Except Java is extremely performant and if your engineering team doesn't know exactly what they're doing there's often a good chance they'll both use more time and create a slower product with a low level language as far as I know.
umm wat.

> Except Java is extremely performant and if your engineering team doesn't know exactly what they're doing there's often a good chance they'll both use more time and create a slower product with a low level language as far as I know.

So agreed that it'll probably take more time if the team doesn't know what they're doing. But as for slower product? Ehh I think that was the point GP was making; Yeah, its' an overenginnered product that results at times, but it's got just enough guardrails that you hopefully just get a slow, or at worst buggy product, versus a product that doubles as a loot box of future CVEs.

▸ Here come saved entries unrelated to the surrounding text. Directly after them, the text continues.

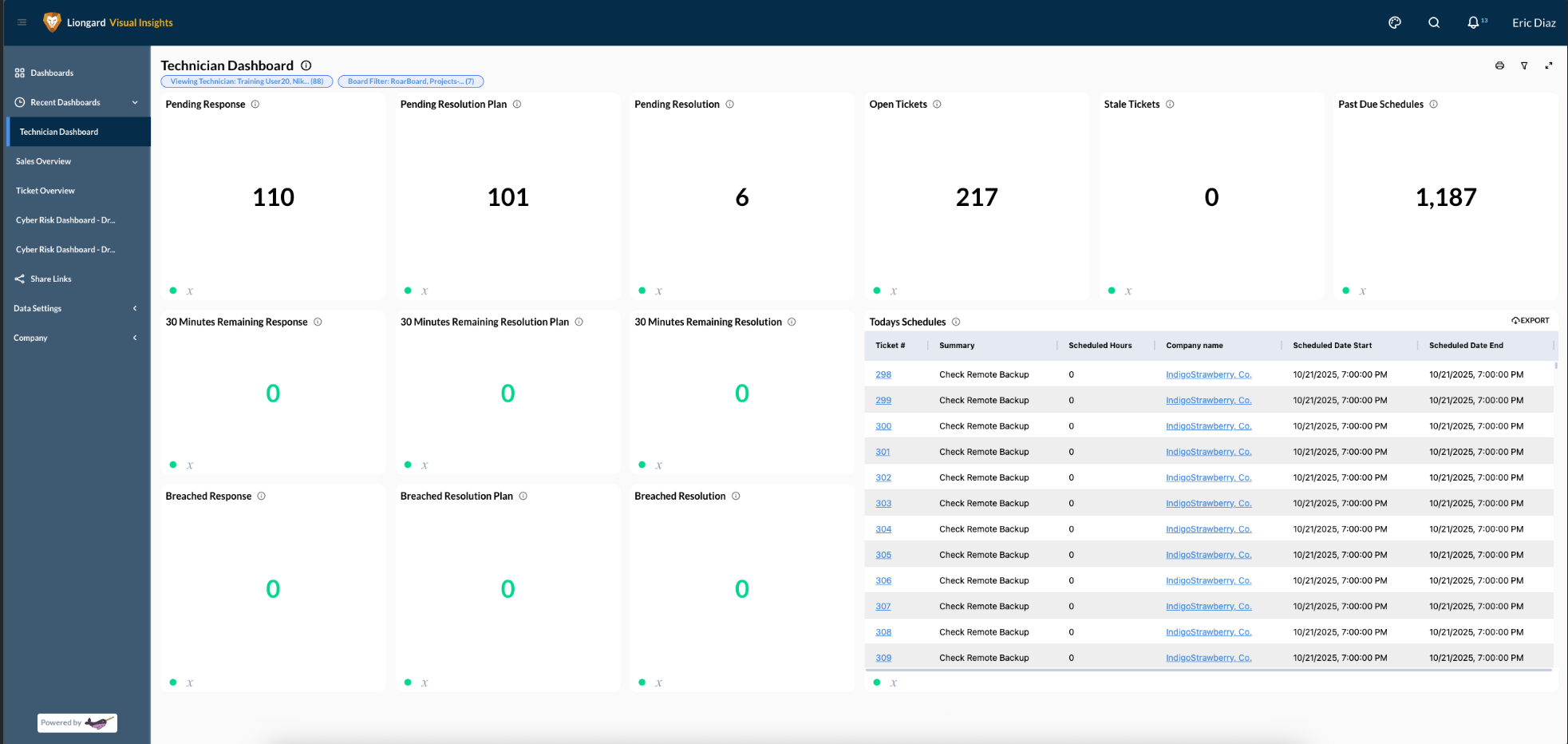
Task: Click the search magnifier icon
Action: 1434,22
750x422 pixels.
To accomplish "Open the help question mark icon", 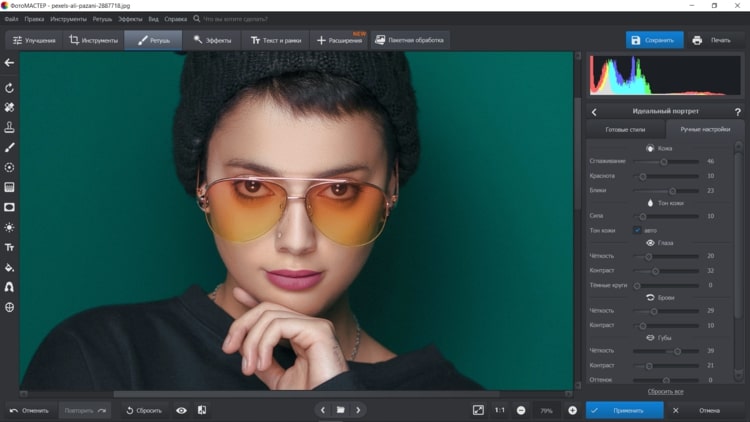I will (x=738, y=112).
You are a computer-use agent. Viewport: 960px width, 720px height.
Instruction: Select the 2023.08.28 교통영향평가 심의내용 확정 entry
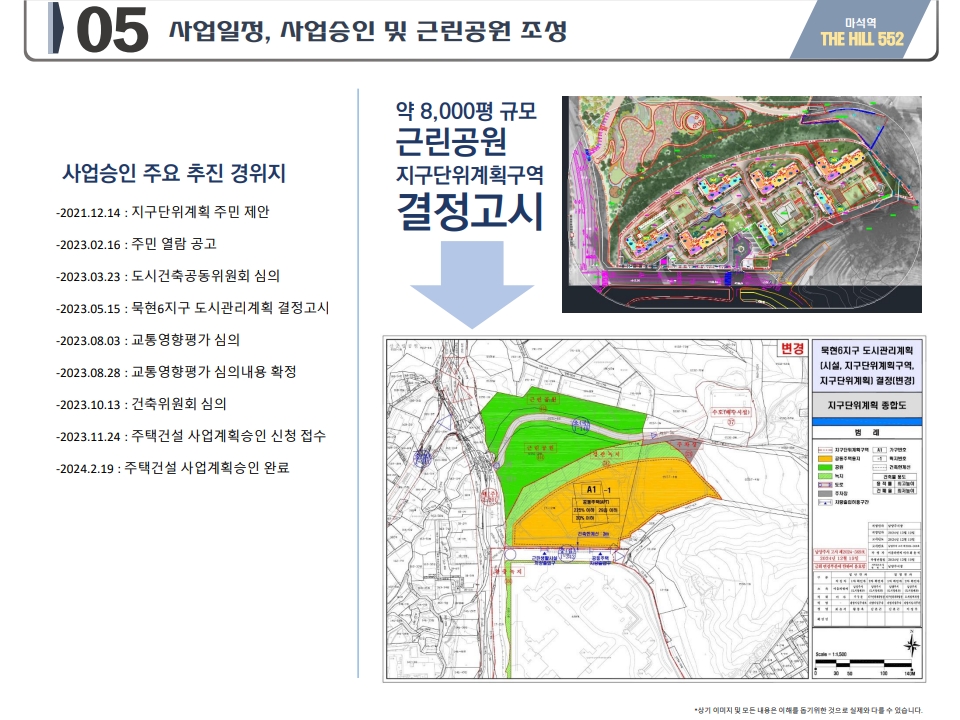tap(176, 372)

The point is: for the majority of programmers - including a number who can write both reasonable reasonable C and reasonable Java - they will create better, faster programs with Java than with C and in shorter time.

There are absolutely times when Java doesn't cut it but at that point your options are getting increasingly limited in many ways: who can build and maintain it, what kind of languages and libraries you can use, the hardware you use, tuning etc.

Exactly. Ensure the average developer can contribute. Of course top tier devs can deliver better products using bare JS.
It’s completely different. Java is a back end language - even if we accept that Java is 20% slower (just making up a number. I don’t know whether it’s slower or not), hardware is cheap and you control it. You don’t have any control of the client’s computer or their bandwidth.